Duas organizações podem contratar exatamente a mesma solução e carregar exposições completamente diferentes. Para uma, o serviço atende a uma atividade secundária com alternativas disponíveis. Para outra, tornou-se passagem obrigatória de um processo crítico, com integrações profundas e contingência pouco exercitada.

O contrato pode ser semelhante. A posição ocupada pelo fornecedor na arquitetura, não.

Essa distinção também ajuda a enxergar concentrações que desaparecem quando cada contratação é analisada isoladamente. Vários processos podem depender do mesmo provedor de nuvem. Diferentes aplicações podem utilizar o mesmo serviço de identidade. Fornecedores aparentemente independentes podem compartilhar infraestrutura, bibliotecas ou plataformas subjacentes.
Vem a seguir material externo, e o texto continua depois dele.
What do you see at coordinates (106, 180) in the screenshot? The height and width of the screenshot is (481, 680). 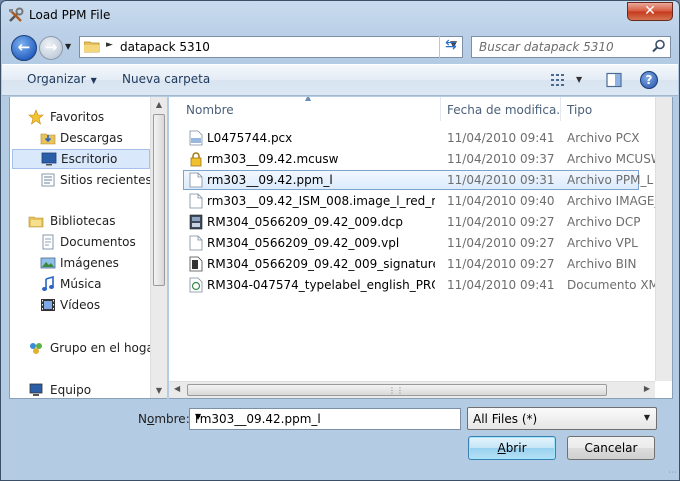 I see `sidebar-item-label: Sitios recientes` at bounding box center [106, 180].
No inventário, aparecem como linhas separadas. Operacionalmente, convergem para os mesmos pontos.

É assim que um incidente encontra caminhos para se propagar.
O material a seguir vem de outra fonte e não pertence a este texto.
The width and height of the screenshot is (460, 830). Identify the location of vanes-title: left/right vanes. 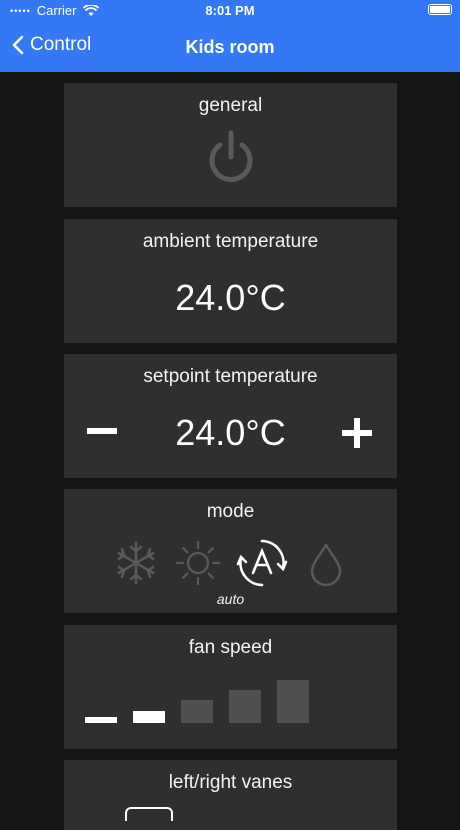
(230, 782).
O conhecimento que pode evitar incidentes de terceiros

A gestão de risco de terceiros ganha outra profundidade quando incorpora essa arquitetura de dependências.

Além da postura de segurança do fornecedor, entram no mapa os processos sustentados por ele, os sistemas conectados, o alcance de uma eventual interrupção, as concentrações existentes e as alternativas disponíveis para manter a operação.

Esse conhecimento também muda a qualidade dos exercícios de continuidade. Uma contingência documentada pode depender de outro serviço hospedado no mesmo provedor, utilizar a mesma identidade comprometida ou recorrer a uma integração afetada pelo incidente original. O teste revela se a redundância existe também do ponto de vista arquitetural.

Há ainda uma dimensão temporal. Dependências não permanecem iguais ao contrato original. Integrações são adicionadas, processos crescem, fornecedores incorporam novos serviços e soluções temporárias ganham permanência. Um mapa produzido durante a homologação envelhece junto com a arquitetura.

Compreender a cadeia exige acompanhamento contínuo.

Inventário, avaliação de risco, inteligência sobre terceiros, mapeamento técnico e testes de continuidade precisam produzir uma visão comum da exposição. Quanto maior a criticidade da dependência, maior a necessidade de saber como a organização opera durante a ausência daquele componente.

CrowdStrike, MOVEit, SolarWinds e CDK Global ficaram conhecidos pela escala de seus incidentes. O aprendizado mais útil está naquilo que eles tornaram visível dentro das empresas afetadas.

Dependências acumuladas durante anos apareceram de uma vez.

Conhecê-las antes de uma crise permite reduzir concentrações, construir alternativas viáveis e dimensionar o impacto de um fornecedor muito além do que consta em seu cadastro. É nesse nível que a gestão de terceiros começa a contribuir para resiliência operacional, quando a organização consegue enxergar a cadeia como parte da própria arquitetura.